The Arts Commission's Creative Placemaking Program was created in response to Toledo's Strategic Plan for Arts and Culture in 2015. The goal of the program is to assist in equitable leadership development while using arts, culture, and creative process as tools to revitalize Toledo's greater downtown-area neighborhoods. We do this by working with - not for - community residents. By giving local artists the opportunity to grow into dynamic leaders, we're able to offer responsive community- and youth-based programming, support current neighborhood initiatives, and assist in transforming spaces to address blight and public safety. 

The Creative Placemaking Team's work is currently focused in seven core neighborhoods surrounding downtown Toledo, including Vistula, Lagrange Street/ONE Village, Old West End, Junction, Historic Old South End, East Toledo, and Uptown. Collaborative work in each neighborhood is continuous and ongoing. Below is a snap shot of some of our current projects. 

Peace, Dance & Storytelling

On November 19th, the Creative Placemaking Team will partner with the City of Toledo’s Youth Commission to present a community conversation about peace and nonviolence followed by the 2nd Mud City Dance Off, with both events taking place at the Ohio Theatre. 

The next Spoken Storytelling event will take place on Thursday, December 7th with the theme "Folk Tales & Local Legends." The event will take place at the Original Sub Shop on Broadway in south Toledo near the Train Station.

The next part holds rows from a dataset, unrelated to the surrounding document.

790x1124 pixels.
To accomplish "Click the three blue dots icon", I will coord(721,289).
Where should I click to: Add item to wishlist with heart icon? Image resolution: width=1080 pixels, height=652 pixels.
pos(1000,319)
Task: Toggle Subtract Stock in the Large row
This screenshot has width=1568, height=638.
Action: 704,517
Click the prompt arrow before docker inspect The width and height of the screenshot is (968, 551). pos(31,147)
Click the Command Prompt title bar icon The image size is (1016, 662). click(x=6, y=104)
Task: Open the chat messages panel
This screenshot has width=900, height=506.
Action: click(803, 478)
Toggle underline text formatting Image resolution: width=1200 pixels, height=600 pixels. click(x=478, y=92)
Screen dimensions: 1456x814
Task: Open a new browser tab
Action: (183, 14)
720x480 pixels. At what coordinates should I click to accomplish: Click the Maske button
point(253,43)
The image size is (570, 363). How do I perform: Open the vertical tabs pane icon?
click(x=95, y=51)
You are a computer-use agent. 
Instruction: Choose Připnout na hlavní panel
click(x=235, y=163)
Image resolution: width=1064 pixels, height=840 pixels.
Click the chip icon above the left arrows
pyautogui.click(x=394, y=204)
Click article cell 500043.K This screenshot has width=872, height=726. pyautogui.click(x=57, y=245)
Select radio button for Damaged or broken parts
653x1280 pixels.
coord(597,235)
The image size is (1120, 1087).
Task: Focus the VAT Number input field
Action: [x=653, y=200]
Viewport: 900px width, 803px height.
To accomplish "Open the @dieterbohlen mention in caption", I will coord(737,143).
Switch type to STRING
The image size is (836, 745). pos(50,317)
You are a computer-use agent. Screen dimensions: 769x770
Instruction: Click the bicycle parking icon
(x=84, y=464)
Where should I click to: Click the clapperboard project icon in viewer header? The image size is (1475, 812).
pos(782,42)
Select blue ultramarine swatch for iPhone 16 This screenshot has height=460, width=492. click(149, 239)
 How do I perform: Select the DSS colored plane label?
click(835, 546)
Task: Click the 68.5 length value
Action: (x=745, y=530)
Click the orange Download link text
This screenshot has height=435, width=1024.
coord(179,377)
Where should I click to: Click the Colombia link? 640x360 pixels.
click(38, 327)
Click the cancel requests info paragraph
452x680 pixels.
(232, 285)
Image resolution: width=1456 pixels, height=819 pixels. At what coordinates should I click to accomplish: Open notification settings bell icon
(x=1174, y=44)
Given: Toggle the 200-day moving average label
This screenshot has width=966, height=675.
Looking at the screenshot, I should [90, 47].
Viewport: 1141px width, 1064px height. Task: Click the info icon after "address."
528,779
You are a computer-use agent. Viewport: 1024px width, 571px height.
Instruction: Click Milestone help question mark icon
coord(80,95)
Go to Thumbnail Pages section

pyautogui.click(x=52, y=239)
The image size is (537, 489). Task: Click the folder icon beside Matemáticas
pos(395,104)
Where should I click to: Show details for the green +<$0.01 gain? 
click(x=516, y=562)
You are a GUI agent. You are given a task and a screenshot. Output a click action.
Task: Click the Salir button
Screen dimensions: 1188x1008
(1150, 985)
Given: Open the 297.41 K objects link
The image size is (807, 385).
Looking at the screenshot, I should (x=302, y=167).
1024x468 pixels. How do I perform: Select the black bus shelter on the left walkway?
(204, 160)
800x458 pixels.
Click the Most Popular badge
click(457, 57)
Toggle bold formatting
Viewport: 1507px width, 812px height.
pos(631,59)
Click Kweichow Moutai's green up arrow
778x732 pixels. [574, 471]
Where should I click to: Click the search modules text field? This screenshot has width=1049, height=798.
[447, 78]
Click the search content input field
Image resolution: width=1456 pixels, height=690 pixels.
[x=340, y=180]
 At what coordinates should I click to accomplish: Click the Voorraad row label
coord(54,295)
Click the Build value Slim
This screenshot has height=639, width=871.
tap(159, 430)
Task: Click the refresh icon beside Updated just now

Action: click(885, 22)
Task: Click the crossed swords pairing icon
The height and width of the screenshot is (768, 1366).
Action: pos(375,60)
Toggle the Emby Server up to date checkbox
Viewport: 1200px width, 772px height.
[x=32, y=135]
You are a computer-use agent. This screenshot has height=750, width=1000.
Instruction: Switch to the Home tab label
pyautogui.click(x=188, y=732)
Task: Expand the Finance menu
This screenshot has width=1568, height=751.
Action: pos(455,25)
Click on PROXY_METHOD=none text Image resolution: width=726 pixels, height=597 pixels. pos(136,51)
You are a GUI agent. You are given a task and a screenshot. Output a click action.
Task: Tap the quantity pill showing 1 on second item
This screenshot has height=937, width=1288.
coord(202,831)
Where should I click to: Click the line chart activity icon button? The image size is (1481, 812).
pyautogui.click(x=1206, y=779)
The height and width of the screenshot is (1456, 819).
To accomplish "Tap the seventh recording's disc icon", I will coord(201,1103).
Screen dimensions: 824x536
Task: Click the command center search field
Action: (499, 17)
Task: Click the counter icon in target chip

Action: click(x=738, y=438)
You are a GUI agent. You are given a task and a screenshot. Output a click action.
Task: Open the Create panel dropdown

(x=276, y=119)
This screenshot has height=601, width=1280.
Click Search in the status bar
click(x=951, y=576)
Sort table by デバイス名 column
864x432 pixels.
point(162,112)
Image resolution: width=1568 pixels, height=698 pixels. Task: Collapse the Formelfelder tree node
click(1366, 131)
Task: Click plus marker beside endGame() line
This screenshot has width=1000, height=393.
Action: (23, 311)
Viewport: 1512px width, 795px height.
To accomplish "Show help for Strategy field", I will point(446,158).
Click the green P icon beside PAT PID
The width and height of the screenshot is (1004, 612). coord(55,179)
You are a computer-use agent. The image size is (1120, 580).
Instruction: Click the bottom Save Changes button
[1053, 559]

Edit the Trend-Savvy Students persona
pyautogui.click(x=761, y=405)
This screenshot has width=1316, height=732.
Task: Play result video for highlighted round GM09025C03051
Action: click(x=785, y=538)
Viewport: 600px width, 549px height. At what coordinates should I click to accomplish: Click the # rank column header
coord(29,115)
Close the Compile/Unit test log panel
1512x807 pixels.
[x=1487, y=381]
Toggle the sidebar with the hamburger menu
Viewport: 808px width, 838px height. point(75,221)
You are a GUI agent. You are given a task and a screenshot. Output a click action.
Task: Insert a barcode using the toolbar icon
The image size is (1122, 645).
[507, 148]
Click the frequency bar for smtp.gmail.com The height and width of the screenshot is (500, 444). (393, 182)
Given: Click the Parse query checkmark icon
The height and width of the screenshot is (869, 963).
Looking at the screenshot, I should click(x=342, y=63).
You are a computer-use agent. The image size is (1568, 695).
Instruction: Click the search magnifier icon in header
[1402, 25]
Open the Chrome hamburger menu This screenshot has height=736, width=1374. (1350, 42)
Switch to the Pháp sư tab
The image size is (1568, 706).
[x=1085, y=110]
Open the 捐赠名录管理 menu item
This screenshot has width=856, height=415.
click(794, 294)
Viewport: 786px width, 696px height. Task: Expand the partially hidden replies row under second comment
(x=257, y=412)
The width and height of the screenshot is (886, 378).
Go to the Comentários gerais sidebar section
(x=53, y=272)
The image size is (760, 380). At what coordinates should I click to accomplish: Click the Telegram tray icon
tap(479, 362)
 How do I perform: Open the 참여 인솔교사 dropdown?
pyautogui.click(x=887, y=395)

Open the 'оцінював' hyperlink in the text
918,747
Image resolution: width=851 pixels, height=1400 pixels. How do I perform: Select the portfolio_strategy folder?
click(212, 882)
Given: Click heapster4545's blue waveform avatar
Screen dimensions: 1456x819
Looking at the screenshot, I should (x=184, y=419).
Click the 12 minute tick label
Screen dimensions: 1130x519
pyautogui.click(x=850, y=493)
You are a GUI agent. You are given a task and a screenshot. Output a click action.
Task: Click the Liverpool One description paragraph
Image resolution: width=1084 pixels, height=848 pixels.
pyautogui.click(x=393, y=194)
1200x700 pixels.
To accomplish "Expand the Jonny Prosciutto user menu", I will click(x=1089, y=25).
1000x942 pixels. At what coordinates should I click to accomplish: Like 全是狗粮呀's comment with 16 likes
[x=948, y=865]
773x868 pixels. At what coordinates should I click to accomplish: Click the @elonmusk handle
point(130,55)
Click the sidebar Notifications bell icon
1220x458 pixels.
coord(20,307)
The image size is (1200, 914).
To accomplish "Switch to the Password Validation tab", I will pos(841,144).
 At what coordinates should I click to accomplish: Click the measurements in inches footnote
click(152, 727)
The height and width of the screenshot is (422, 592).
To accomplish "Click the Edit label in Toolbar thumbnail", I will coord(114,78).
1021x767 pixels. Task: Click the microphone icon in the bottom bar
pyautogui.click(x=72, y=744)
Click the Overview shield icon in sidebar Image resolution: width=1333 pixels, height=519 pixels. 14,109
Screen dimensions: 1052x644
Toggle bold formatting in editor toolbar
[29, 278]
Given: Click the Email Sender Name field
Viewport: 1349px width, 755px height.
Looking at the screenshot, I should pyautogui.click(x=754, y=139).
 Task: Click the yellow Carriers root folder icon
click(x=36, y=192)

Students at TPS' Old West End Academy addressed gun violence in our community

Students Stand Against Gun Violence at TPS

In early November, on the heels of anti-bullying month, Toledo Public Schools' Old West End Academy hosted the City of Toledo's Youth Commission, in partnership with The Arts Commission's Creative Placemaking Team to stand against gun violence in our community. The day included guest speakers affected by gun violence and local artists assisting in coordinating a heart-shaped photo op with Mayor Paula Hicks-Hudson and other community leaders. 

Students and neighbors enjoy art & other activities at the Vistula Fall Festival at Chase Elementary School

Halloween Happenings in North Toledo

Halloween is a hot time for the Creative Placemaking Team, who helped host back-to-back events in North Toledo in late October. The Vistula Fall Festival at Toledo Public Schools’ Chase STEM Academy on October 21 was a fun and exciting success. Lead by Owens Corning, The Arts Commission’s team brought neighborhood art, artists, and music to make the event fun and lively, while engaging youth in creative expression about their community. The same was true at the Zablocki Center in the Lagrange Polish Village, where The Arts Commission partnered with residents to host a safe Trick-or-Treat Party featuring music, live dance, and much more on Halloween Night. This was the second year that The Arts Commission was involved in both events. 

Neighborhood kids and artists paint the backdrop for the Walnut Carryout Mural

North Toledo and TPS Projects blend Expression and Service

Earlier in October, Creative Placemaking Project Manager Dave Ross organized a mural painting event to address a blighted lot next to the Walnut Carryout Store adjacent to the Greenbelt Place Apartments in North Toledo's Vistula neighborhood.  Partnered with Buckeye Health and Renewed Minds, the event focused on community expression and mental health. Youth and families were invited out for food, art and music, and the opportunity to learn about resources and services available in the community. With kids from the community painting the backdrop, the new mural will be finished my Mr. Ross and other neighborhood artists and installed on the outside wall of the store. 

Art & Health Mural is complete at the Walnut Carryout. It reads, "It's OK to cry when your tears are made of gold."

Junction Park

In 2016, residents in Toledo's Junction neighborhood identified a blighted piece of public land as a site in need of enhancement. Junction Park is situated in the heart of the neighborhood at the intersection of Junction St. and Nebraska Ave., an area that has seen recent investment in the form of murals, urban greening and rain gardens, and urban agriculture. 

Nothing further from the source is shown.